According to recent commentary by Ruben Conitzer and Joseph M. Sternberg published by GlobeSt.com's sister publication, the Daily Business Review, for real estate investors, developers and others in the industry, this election is likely to impact some of the federal tax provisions that influence the real estate economy. Here are some of the changes we may see if a President Donald Trump or a President Hillary Clinton are able to put their proposals into effect.
Income Tax
Clinton and Trump
• Carried interest: Both candidates favor ending the carried interest treatment many hedge funds and real estate syndicators receive. Current law permits hedge fund managers and others to receive capital gain treatment on income earned that is contingent on earning a profit for their investors. Either candidate's proposal would treat this income as ordinary income.
Clinton
• Fair share surcharge: Clinton wants to impose a multimillionaire surcharge that will impose a 4 percent surcharge tax on every taxpayer earning more than $5 million per year. This surcharge will effectively create a new marginal tax bracket of 43.6 percent and raise the tax on qualified dividends and long-term capital gains to 24 percent.
• Like-kind exchanges: Clinton has said that she would “limit the tax benefits of 'like-kind exchanges,' which prevents capital gains taxation on certain sales.”
• Net investment income tax pass-through: Clinton proposed to levy an existing 3.8 percent tax on income from partnerships, LLCs and other pass-through entities. While pass-through entities are not currently subject to this tax, Clinton's proposal would change that.
Trump
• Top marginal rate: Trump proposes to cut the top marginal tax rate to 33 percent.
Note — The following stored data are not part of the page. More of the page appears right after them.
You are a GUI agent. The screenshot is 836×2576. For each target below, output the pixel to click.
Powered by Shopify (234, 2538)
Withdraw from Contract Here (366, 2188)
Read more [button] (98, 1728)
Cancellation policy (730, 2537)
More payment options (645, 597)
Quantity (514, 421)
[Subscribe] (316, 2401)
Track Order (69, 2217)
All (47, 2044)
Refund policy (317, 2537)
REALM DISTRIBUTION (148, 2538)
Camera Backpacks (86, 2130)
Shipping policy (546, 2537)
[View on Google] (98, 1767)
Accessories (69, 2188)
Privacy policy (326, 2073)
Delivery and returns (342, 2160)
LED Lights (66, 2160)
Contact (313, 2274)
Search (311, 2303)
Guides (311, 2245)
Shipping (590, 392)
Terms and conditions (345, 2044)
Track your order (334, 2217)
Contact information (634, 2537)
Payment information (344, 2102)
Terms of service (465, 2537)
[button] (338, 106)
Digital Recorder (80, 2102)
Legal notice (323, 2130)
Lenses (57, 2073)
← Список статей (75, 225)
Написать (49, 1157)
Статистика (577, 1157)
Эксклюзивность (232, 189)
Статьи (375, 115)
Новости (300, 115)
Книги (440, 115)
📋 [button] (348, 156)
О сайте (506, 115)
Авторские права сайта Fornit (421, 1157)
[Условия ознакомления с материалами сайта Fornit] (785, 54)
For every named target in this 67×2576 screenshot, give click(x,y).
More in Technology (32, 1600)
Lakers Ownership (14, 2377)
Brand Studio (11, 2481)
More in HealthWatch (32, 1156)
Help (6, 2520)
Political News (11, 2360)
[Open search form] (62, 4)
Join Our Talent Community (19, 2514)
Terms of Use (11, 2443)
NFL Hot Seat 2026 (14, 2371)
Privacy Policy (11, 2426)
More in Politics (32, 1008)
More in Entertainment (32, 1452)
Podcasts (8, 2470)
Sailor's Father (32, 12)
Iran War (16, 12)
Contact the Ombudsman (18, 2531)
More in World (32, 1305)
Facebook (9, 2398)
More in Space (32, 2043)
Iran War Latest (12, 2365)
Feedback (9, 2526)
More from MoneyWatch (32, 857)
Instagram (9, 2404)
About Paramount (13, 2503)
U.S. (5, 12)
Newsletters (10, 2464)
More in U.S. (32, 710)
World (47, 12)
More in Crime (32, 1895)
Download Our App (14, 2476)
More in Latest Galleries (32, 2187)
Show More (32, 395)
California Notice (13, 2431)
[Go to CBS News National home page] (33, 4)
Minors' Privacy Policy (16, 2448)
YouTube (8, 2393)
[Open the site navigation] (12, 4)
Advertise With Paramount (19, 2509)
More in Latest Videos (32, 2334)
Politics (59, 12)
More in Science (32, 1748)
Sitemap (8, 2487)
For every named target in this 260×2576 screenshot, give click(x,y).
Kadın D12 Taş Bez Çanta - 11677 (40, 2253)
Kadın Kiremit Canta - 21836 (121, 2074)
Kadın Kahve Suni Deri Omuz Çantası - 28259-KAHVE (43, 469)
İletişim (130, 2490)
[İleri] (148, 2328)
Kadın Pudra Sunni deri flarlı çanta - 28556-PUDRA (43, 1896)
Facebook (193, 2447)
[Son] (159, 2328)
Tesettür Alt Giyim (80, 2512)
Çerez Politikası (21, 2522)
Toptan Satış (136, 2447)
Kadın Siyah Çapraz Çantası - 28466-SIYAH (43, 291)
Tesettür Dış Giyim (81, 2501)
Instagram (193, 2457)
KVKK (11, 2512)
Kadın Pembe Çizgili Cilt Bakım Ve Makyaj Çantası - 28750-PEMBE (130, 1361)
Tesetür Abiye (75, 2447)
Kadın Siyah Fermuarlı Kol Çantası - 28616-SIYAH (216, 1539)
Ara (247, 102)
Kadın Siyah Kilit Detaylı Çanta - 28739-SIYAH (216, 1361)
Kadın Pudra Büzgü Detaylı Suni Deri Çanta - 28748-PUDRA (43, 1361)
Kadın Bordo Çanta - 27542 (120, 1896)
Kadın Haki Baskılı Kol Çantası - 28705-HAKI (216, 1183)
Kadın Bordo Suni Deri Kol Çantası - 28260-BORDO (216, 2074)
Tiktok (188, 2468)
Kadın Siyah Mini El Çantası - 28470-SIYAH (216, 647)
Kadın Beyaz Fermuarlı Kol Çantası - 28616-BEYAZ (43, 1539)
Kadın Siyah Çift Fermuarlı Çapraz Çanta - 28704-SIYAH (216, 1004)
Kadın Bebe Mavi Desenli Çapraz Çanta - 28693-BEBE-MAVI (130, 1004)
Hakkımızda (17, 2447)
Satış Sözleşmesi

• Standard and itemized deduction. Trump hopes to increase the standard deduction for joint filers to $30,000 ($15,000 for single filers). He would also cap itemized deductions at $200,000 for joint filers ($100,000 for single filers).
Estate Tax
Clinton and Trump
• Eliminate step-up in basis: Both candidates want to repeal a law that permits estates to increase the tax basis of assets owned by a decedent at the time of death to fair market value. Current law permits built-in gain to go untaxed simply by owning it until death. Both candidates have indicated their proposed change only affects certain high-income families.
Clinton
• Increase estate taxes: Clinton wants to raise the estate tax rates to 50 percent for estate worth more than $10 million, 55 percent for those worth more than $50 million, and 65 percent for some those worth over $500 million. She also proposed to lower the estate tax exemption.